begin Quoted text
Research:Collaborative Translation Research

Tracked in Phabricator:
Task T371414
This page documents a completed research project.
Final report for a Wikimedia Foundation Research team study of collaborative translation processes

Understanding group processes and needs around translation

As part of the Wiki Experiences 2 (WE2) “Encyclopedic content” objective from the annual plan, the WE2.1 key result is intended to support organizers, contributors, and institutions to increase the coverage of quality content in key topic areas. Organizations such as the Healthcare Translation Task Force, amongst others, have increased outputs thanks to Content Translation. Indeed, Content Translation is used in campaigns, wikiprojects, and University Courses and similar collaborative settings. Historically, the main focus has been to support translation needs of individuals; the goal of this project is to more thoroughly investigate the specific needs of groups, which through their size and collaborative efforts can have big impacts on closing knowledge gaps.

Background & Goals

edit

The Language and Product Localization (LPL) Team plan to expand the capabilities of Content Translation to empower communities to define and translate content to cover specific knowledge gaps. Thus, they are currently working on expanding capabilities associated with suggestions and lists for translations. We know that often individuals will join forces through group activities such as WikiProjects (e.g., Healthcare Translation Task Force), campaigns, competitions, and edit-a-thons, for which there is a common shared goal to reduce certain knowledge gaps. Unlike individual translators, these groups may coordinate and track efforts in their pursuit of shared goals. As such, there is an opportunity to learn how groups select and track work around translation activities because of product opportunities to better support these organizing activities.

Research questions

edit

(Organizers) Motivation, activities and processes: How do groups of individuals select areas of work and focus, especially in regard to identifying, shaping (and potentially tracking) others’ translation activities?

  • What are their goals?
  • What does the process of organizing (i.e., identifying, organizing, tracking, etc) translation efforts look like? How do they select areas of work and generate work lists? How do they identify gaps?
  • What, if any, activities do they engage in with regard to monitoring progress and/or quality of work?
  • What strategies and workflows have organizers developed?
  • How do organizer needs vary based on the nature of the event - a project, campaign, competition or edit-a-thon? In-person vs online?
  • What gaps and pain points exist in these workflows, and where are there opportunities to better support the organizing work?

(Organizers) Tools and collaboration:

  • What tools (for organizing as well as translating) do they use, and to what extent do these tools meet and serve their purpose?
  • What are their views on the role of AI/machine translation in contexts like this? Where do they see the limits of AI in their own work? I.e., for what parts of their own work is AI still "not good enough" for?
  • What is their awareness and usage of Content Translation? What purpose does it serve and what are the tool’s limitations?
  • Regarding quality of translations and editing outputs, do organizers prefer to oversee such aspects or leave them to usual community processes? Why?
end Quoted text
begin Supplied information
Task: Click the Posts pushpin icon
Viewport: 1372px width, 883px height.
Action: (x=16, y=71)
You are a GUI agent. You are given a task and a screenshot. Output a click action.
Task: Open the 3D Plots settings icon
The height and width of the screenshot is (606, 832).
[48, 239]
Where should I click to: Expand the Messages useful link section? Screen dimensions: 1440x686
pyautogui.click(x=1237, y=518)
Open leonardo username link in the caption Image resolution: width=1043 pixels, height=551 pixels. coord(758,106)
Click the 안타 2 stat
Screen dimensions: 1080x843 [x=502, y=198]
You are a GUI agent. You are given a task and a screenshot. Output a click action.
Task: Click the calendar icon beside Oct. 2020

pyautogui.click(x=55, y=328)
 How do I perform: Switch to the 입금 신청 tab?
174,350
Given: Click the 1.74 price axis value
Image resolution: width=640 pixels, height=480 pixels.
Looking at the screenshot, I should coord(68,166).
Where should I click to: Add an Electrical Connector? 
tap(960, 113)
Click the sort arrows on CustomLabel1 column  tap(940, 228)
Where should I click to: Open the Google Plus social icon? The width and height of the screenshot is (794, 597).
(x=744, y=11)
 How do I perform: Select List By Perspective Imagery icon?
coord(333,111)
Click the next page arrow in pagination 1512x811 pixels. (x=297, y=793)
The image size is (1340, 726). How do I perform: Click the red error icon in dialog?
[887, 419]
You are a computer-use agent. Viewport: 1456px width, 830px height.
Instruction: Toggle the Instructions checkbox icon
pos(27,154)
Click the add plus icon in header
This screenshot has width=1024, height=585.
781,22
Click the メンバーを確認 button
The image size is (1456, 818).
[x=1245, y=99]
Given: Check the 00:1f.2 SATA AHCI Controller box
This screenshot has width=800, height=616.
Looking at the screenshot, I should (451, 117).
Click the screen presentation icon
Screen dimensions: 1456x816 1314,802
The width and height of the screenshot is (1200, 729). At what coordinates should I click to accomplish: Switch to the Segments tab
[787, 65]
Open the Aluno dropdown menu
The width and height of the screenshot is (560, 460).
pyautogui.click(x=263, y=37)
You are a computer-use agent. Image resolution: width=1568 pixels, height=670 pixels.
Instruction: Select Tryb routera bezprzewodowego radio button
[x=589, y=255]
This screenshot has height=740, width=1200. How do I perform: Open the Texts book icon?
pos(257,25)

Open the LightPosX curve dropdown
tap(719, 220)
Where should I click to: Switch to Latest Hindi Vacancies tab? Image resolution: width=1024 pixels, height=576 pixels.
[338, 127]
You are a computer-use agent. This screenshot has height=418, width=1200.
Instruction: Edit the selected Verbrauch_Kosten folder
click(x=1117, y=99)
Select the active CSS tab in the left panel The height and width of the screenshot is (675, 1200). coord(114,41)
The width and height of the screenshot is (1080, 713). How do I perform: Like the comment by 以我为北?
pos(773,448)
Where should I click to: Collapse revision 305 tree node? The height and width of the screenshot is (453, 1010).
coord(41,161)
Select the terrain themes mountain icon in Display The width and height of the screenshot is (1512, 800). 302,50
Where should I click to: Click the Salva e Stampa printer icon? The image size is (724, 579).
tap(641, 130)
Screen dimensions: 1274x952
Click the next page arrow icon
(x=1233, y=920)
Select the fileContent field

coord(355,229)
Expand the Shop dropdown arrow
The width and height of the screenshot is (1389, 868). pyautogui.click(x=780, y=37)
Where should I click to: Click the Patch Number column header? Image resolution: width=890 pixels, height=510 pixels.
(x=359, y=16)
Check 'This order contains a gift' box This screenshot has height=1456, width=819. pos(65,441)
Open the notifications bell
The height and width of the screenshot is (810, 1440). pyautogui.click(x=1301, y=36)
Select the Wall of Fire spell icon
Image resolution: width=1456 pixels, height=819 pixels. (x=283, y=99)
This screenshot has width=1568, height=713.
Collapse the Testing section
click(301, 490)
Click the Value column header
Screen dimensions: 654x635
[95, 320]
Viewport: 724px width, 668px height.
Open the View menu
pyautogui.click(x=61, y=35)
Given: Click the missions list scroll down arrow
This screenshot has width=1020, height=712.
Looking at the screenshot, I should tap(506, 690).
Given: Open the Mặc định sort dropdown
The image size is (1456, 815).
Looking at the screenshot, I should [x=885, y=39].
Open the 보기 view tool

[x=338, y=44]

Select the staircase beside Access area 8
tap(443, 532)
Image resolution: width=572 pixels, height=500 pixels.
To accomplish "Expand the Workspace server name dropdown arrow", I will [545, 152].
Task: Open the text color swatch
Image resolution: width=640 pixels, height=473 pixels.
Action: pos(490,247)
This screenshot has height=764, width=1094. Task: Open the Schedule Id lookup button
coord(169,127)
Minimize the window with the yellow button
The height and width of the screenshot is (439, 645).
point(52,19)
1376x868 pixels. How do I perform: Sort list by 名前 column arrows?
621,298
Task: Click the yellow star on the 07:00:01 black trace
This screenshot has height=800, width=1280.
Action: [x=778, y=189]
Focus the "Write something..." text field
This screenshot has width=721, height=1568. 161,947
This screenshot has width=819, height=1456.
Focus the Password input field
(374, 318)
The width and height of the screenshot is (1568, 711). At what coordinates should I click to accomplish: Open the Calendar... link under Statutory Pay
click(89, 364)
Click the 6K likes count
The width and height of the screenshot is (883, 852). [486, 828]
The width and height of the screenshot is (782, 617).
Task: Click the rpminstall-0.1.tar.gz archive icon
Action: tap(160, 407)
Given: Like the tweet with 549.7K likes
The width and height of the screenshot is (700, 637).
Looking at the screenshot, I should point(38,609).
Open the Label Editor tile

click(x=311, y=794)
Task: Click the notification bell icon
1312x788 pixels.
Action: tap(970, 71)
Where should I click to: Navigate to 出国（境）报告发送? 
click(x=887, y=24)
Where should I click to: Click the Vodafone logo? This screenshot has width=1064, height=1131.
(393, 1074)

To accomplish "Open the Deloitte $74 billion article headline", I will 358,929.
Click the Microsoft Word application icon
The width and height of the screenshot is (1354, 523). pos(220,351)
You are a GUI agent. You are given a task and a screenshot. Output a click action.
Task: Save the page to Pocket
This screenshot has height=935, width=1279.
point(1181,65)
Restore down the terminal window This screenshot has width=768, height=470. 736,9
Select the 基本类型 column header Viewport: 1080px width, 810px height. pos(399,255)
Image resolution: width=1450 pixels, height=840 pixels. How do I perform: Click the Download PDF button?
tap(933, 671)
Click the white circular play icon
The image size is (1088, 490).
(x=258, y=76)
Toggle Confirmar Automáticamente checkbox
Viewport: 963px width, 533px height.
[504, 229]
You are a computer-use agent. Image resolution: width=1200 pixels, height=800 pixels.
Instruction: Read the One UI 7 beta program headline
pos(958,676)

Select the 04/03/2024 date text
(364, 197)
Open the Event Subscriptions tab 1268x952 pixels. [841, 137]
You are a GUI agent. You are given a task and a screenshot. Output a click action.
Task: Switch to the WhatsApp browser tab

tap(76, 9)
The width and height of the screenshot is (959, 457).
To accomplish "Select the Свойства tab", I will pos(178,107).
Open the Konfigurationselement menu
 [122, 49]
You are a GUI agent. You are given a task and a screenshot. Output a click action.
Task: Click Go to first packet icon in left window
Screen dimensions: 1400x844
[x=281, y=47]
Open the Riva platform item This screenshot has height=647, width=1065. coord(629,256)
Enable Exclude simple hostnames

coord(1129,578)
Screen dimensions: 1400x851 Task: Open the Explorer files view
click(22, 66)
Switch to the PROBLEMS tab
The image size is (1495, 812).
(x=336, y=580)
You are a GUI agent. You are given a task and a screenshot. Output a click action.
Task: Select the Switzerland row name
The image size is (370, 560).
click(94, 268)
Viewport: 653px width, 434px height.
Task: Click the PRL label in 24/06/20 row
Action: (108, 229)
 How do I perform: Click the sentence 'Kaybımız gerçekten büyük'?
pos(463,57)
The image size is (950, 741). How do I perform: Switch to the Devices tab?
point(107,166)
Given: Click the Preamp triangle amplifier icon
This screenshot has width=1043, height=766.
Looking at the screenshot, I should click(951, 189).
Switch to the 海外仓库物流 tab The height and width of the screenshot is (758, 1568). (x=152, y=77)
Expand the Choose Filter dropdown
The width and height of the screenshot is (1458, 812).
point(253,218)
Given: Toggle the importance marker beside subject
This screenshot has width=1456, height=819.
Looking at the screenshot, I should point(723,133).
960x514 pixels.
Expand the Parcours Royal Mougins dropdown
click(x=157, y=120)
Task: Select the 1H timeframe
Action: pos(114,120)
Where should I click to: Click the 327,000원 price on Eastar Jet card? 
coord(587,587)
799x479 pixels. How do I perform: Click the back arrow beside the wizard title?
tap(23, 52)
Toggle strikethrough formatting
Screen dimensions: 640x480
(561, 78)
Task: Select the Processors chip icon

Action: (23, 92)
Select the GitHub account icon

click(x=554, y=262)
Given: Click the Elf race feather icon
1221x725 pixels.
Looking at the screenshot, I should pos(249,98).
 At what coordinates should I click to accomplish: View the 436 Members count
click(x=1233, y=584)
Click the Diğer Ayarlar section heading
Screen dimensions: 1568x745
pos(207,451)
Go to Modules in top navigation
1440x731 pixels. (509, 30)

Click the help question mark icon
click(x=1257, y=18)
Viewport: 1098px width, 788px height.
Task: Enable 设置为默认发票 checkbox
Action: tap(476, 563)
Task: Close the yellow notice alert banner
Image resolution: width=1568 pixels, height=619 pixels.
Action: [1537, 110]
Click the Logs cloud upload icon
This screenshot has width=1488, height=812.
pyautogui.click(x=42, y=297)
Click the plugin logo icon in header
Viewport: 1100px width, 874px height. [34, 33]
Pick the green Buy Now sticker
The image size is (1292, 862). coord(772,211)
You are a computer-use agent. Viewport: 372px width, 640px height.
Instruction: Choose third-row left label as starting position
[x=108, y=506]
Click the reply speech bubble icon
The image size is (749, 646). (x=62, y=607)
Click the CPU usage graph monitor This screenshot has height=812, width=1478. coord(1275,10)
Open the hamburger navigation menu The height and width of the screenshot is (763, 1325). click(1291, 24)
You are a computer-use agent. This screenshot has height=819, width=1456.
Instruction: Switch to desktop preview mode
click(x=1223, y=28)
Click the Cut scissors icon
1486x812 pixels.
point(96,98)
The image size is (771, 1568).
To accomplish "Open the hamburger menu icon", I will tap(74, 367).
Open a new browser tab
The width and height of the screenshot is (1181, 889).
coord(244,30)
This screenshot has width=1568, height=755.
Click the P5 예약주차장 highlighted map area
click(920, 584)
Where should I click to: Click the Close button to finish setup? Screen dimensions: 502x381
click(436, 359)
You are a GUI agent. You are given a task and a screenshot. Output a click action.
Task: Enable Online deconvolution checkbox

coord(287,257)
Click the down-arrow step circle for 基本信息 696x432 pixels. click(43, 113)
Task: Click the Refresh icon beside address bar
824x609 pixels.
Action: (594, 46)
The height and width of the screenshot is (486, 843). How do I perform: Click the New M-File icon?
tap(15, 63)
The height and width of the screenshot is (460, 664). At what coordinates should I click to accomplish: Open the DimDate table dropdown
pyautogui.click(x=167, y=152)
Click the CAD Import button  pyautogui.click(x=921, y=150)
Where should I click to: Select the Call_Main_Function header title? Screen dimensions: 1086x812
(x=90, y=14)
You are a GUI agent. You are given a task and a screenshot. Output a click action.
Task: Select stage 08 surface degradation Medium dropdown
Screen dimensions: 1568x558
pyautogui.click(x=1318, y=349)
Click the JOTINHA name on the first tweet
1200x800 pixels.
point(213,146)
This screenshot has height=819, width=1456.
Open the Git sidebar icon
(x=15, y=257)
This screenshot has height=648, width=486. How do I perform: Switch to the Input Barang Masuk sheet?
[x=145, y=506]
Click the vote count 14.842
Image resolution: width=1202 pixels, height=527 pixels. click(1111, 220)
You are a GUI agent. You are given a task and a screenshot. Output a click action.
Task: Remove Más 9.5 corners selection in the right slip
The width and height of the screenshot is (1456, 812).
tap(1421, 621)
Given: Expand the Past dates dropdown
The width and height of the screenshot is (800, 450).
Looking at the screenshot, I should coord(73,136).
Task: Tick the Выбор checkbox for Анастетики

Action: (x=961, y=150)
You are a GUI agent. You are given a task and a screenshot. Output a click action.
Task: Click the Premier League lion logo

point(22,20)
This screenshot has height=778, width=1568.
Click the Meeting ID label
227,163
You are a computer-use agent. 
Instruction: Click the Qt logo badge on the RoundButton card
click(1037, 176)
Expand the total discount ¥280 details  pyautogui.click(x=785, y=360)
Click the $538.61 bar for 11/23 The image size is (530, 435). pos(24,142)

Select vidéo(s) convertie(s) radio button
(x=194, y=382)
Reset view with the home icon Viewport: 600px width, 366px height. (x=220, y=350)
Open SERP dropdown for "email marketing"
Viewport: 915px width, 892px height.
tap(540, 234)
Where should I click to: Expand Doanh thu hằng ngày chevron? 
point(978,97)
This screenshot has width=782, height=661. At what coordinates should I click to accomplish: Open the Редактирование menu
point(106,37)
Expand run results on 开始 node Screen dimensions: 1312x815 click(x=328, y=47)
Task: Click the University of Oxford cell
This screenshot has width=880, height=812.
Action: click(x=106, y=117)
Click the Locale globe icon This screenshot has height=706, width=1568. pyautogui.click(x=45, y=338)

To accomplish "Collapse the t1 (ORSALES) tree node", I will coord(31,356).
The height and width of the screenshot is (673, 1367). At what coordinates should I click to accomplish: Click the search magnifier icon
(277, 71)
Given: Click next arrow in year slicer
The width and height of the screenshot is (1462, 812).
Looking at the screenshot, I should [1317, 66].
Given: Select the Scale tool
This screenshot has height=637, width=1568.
end Supplied information
- _Stated goal A_:
Edit the translation research page by reproducing everything from "(Organizers) Motivation, activities" down to "they identify gaps?", swapping "work lists" for "task lists".
- _Stated goal B_:
Continue the translation research page from the point where it stops.

- _Exercise result A_:
(Organizers) Motivation, activities and processes: How do groups of individuals select areas of work and focus, especially in regard to identifying, shaping (and potentially tracking) others’ translation activities?

  • What are their goals?
  • What does the process of organizing (i.e., identifying, organizing, tracking, etc) translation efforts look like? How do they select areas of work and generate task lists? How do they identify gaps?

- _Exercise result B_:
  • What, if any, external supports are organizers using and why?
  • To what degree is bringing in newcomers prioritized? How so?
  • What tools and guidance are needed for these individuals to contribute content that is perceived as high quality and valuable by the Wikipedia community?

(Non-organizer group participants): Motivations and interests: In addition to the perspective of organizers, why and how do group participants engage in these processes?

  • What motivates these individuals to participate in a group/collaborative setting (compared to engaging in individual work alone)?
  • What else do they do online that "looks like" what they're doing in the collaboration? Where did that interest come from? What is their educational history and status?
  • What is their awareness of Wikipedia? What did they learn about it through participation in a collaboration?
  • Are there any barriers to contributing to Wikipedia or participating in these collaborative activities that stopped them from joining earlier?
  • What are their views on the role of AI/machine translation in contexts like this? Where do they see the limits of AI in their own work? I.e., for what parts of their own work is AI still "not good enough" for?

(Non-organizer group participants) Activities and tools:

  • Relative to organizing and translation activities, what do participant workflows look like?
  • To what extent are they involved in the group activity? Why do they prefer to engage in this way/to this extent?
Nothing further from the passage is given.